PROBLEM TO WORK ON: Return the records that follow, matching each one exactly.

RECORDS FOR THIS EXERCISE:
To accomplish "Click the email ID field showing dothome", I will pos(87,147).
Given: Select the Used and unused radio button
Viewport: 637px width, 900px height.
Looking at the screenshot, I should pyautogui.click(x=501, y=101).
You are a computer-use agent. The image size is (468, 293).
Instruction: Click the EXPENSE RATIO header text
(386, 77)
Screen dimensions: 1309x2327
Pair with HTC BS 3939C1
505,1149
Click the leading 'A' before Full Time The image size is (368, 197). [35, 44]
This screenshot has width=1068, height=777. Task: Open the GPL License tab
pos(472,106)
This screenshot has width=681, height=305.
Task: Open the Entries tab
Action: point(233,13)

EXERCISE RESULT:
To accomplish "Click the email ID field showing dothome", I will pos(87,147).
Given: Select the Used and unused radio button
Viewport: 637px width, 900px height.
Looking at the screenshot, I should pyautogui.click(x=501, y=101).
You are a computer-use agent. The image size is (468, 293).
Instruction: Click the EXPENSE RATIO header text
(386, 77)
Screen dimensions: 1309x2327
Pair with HTC BS 3939C1
505,1149
Click the leading 'A' before Full Time The image size is (368, 197). [35, 44]
This screenshot has width=1068, height=777. Task: Open the GPL License tab
pos(472,106)
This screenshot has width=681, height=305.
Task: Open the Entries tab
Action: point(233,13)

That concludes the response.